_Extracted records_.

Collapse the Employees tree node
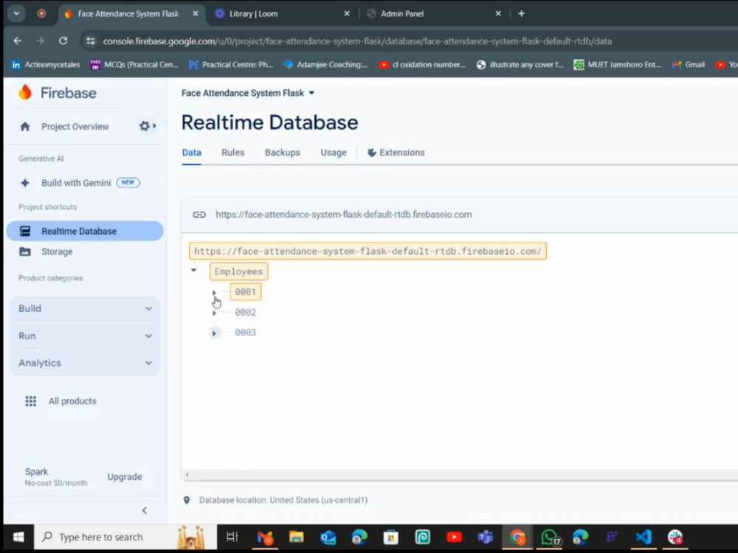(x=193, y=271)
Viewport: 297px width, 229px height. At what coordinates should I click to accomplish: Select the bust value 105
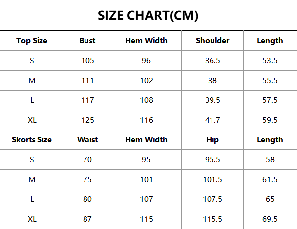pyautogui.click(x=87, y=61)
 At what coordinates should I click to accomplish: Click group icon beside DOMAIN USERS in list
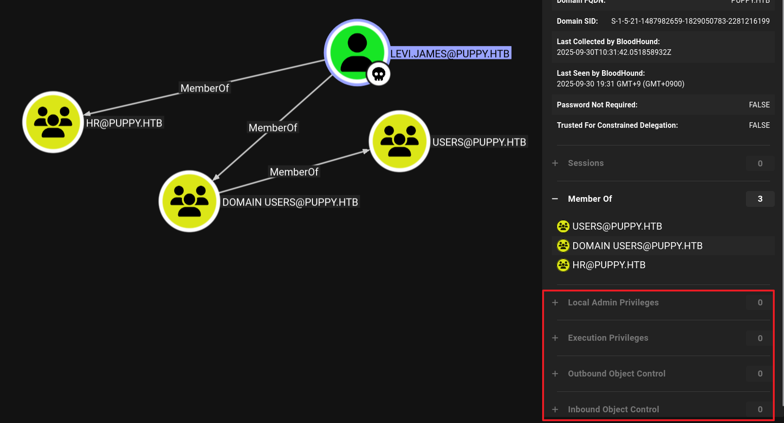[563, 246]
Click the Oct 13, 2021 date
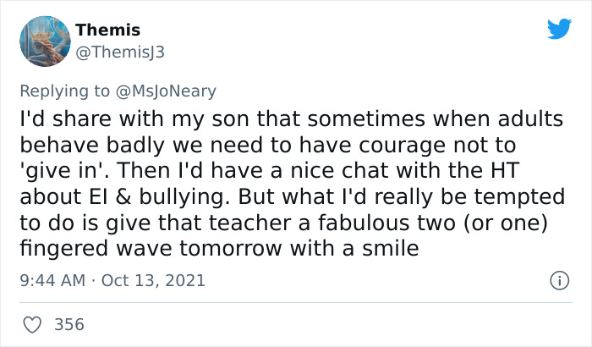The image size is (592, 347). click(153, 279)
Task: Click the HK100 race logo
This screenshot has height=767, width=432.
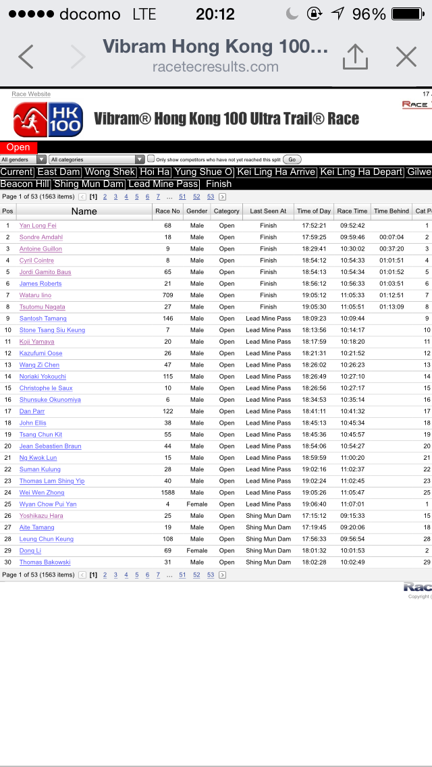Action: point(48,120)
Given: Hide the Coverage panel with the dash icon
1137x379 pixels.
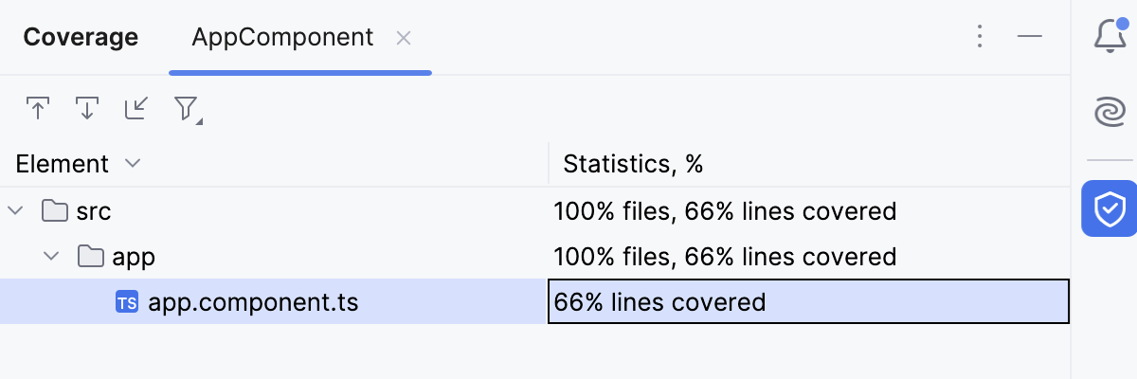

_What to produce_. Print the full listing above exactly. Pictures stay out of the copy.

_Task solution_.
Collapse the Employees tree node
(x=193, y=271)
Viewport: 297px width, 229px height. At what coordinates should I click to accomplish: Select the bust value 105
pyautogui.click(x=87, y=61)
 At what coordinates should I click to accomplish: Click group icon beside DOMAIN USERS in list
[563, 246]
Click the Oct 13, 2021 date
The image size is (592, 347). click(153, 279)
Task: Click the HK100 race logo
This screenshot has height=767, width=432.
Action: point(48,120)
Given: Hide the Coverage panel with the dash icon
1137x379 pixels.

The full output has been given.